[TASK BRIEF] Starting at the first line and ending at the line that contains "(x=597, y=379)", render the lines below as a numbered list, omitting any blank lines.
☆ ☆ ☆ ☆
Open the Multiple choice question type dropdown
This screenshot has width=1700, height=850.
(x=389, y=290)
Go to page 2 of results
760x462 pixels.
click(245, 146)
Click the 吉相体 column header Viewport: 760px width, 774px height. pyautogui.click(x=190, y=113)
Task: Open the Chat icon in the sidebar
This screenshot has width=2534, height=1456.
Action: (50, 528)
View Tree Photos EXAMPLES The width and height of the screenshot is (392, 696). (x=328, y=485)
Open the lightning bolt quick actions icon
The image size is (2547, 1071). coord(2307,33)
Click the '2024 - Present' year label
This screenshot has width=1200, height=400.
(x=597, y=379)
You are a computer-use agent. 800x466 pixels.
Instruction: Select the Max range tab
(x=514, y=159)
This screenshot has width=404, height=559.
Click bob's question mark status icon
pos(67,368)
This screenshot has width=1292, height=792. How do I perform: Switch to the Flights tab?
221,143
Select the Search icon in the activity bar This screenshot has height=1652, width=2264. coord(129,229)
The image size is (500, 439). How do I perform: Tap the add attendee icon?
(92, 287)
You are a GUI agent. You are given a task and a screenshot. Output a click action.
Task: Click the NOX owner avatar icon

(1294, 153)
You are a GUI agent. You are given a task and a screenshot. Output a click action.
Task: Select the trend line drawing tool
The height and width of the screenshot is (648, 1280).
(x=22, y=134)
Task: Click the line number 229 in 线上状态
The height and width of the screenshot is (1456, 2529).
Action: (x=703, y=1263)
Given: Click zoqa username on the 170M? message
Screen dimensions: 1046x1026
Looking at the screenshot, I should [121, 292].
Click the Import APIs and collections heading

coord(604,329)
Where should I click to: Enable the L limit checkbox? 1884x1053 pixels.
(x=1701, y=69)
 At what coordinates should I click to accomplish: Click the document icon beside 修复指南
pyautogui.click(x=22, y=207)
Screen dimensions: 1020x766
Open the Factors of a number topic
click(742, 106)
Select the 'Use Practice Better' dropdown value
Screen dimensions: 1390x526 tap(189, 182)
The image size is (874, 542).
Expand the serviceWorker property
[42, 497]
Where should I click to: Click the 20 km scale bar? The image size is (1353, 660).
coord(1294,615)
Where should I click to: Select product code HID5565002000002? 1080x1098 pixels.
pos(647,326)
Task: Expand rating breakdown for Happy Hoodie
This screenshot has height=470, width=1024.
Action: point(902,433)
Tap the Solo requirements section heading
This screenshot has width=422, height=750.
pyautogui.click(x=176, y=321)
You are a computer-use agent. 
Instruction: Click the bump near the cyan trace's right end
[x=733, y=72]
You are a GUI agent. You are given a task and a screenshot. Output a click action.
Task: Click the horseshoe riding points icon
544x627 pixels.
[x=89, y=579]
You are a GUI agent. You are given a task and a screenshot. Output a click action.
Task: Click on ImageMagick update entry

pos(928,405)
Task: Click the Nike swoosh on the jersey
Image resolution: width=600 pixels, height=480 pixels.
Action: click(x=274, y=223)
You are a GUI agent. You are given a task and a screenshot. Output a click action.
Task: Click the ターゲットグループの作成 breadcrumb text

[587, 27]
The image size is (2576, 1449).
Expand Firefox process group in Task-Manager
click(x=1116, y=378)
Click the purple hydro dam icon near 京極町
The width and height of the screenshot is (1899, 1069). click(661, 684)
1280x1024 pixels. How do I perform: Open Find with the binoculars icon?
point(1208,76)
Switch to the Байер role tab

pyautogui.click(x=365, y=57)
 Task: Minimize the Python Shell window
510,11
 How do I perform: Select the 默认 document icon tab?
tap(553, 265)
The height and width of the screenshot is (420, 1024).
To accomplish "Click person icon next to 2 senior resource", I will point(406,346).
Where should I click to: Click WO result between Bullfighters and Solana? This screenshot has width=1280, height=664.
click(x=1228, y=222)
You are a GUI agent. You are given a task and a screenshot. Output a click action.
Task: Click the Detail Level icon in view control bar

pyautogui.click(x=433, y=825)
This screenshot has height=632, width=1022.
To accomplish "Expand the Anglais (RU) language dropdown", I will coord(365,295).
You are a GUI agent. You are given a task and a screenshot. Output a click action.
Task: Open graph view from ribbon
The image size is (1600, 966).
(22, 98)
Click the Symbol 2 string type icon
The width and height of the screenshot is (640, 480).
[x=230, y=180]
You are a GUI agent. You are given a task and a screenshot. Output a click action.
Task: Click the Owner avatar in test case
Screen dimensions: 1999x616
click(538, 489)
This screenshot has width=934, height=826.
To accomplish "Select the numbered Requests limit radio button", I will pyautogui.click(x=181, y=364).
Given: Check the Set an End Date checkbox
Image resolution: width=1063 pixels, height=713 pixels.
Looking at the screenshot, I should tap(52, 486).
☆ ☆ ☆ ☆
[ANSWER IN FULL]
1. Open the Multiple choice question type dropdown
2. This screenshot has width=1700, height=850.
3. (x=389, y=290)
4. Go to page 2 of results
5. 760x462 pixels.
6. click(245, 146)
7. Click the 吉相体 column header Viewport: 760px width, 774px height. pyautogui.click(x=190, y=113)
8. Task: Open the Chat icon in the sidebar
9. This screenshot has width=2534, height=1456.
10. Action: (50, 528)
11. View Tree Photos EXAMPLES The width and height of the screenshot is (392, 696). (x=328, y=485)
12. Open the lightning bolt quick actions icon
13. The image size is (2547, 1071). coord(2307,33)
14. Click the '2024 - Present' year label
15. This screenshot has width=1200, height=400.
16. (x=597, y=379)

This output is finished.